Jaded by “digital textbooks” and tech for tech’s sake, educators at this year’s SXSWEdu turned their focus to the learner experience. Strategist Kate Machtiger got the scoop on how education leaders are adapting to an increasingly disjointed education system.
Here are the five undercurrents she heard during our week at SXSWEdu.
- Educators take ownership of innovation. In a climate of cuts, educators are digging in as the chief changemakers in their schools. Rather than waiting on the results of the next longitudinal study, teachers are looking for real tactics to implement today. They’re introducing virtual and augmented reality into classrooms, starting hackathons and coding clubs, using open educational resources (OER), and building makerspaces. Our panel, “So You Want to Create a Makerspace?”, drew a heavily educator audience looking for tactical advice on everything from equipment and supplies to community outreach.
- Digitization is not a cure-all. The fact that something is now “digital” doesn’t make it better. Sessions like “App Overkill” and “EdTech is the Question, Not the Answer” highlighted drawbacks of focusing on tech for tech’s sake. Rather than offering technology as the solution, educators and developers are being asked to focus on real learner needs. A tablet is a tool; so is a chalkboard. It’s all in how you use it.
- Learning environments are more than just window dressing. At the Learn by Design competition, presenter Gloria Lee of Swift Lee Architects said “the environment is our third teacher.” And informal conversations we heard at meetups were as much about the arrangement of the desks as the newest app. This explains why online experiences like massive open online courses (MOOCs) do not always live up to the hype— learning isn’t just about the content, it’s also interpersonal and physical.

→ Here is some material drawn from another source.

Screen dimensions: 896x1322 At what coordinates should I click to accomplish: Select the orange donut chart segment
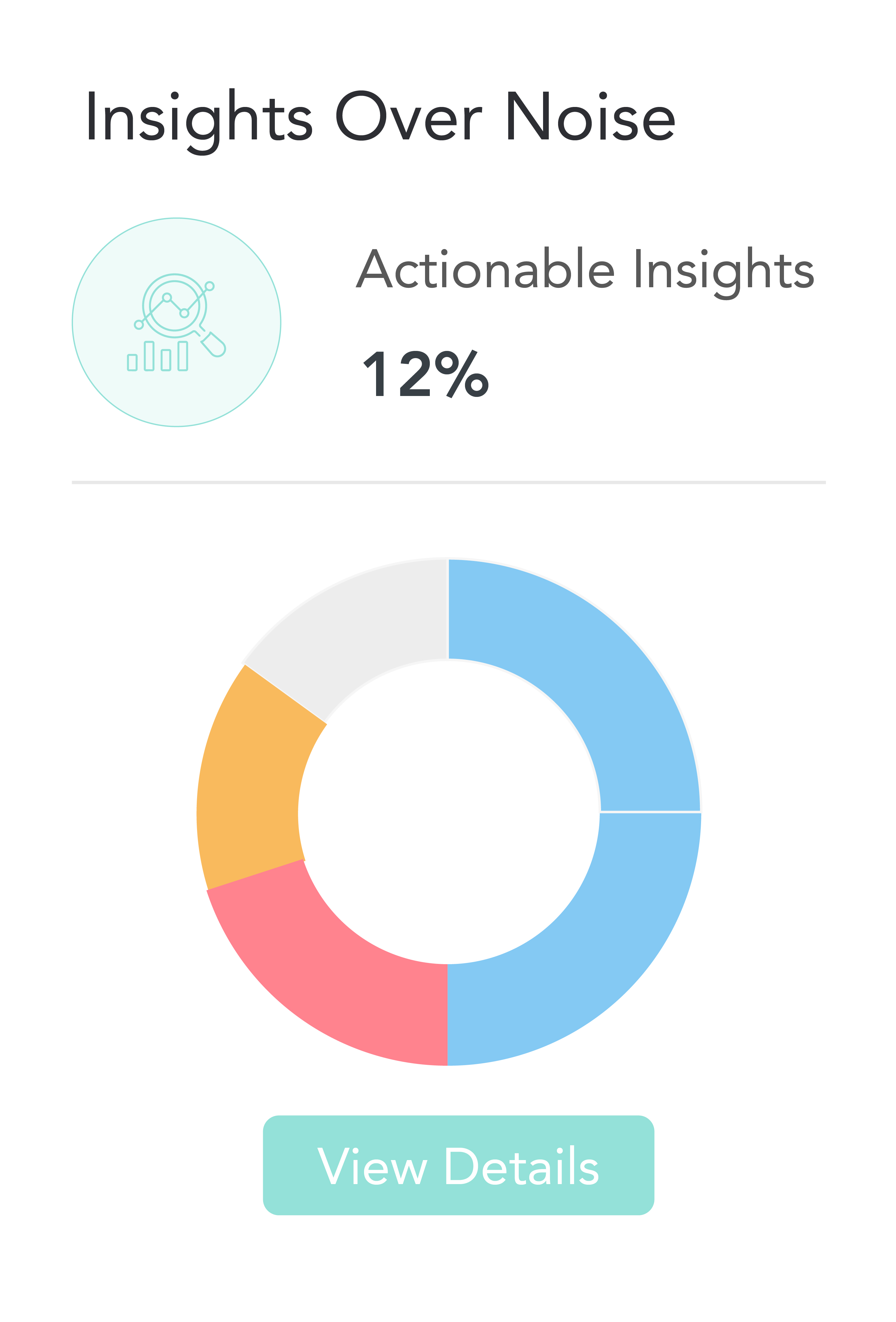tap(250, 785)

- Design small, scale iteratively. Many startups and educators noted that running a large research study to prove that a solution works for the masses can take too long. The fix? Start with small experiments and scale adaptively to broader groups. Take Vidcode, featured at the Playground and on the panel “Coding as Activism for Teens.” They tested how teen girls best learned to code, then took their product to classrooms of both genders and wider age groups, while constantly updating their product with their expanding audience.
- Adult education gets its groove (back?). Post-secondary vocational education is back, but this time it’s not playing second fiddle. Instead of an “alternative pathway”, speakers emphasized how retraining and reskilling will be a constant cycle for our foreseeable future. Since learner journeys will be evolving and disjointed, systems may have to change dramatically to be more adaptable. From alternative credentialing to the 21st century “fluid” campus, presenters offered ways to build more flexible pathways.
Educators and administrators are continually looking to grassroots experiments to find solutions they can repurpose and scale. How large organizations will step up to support these new ways of learning is still unfolding.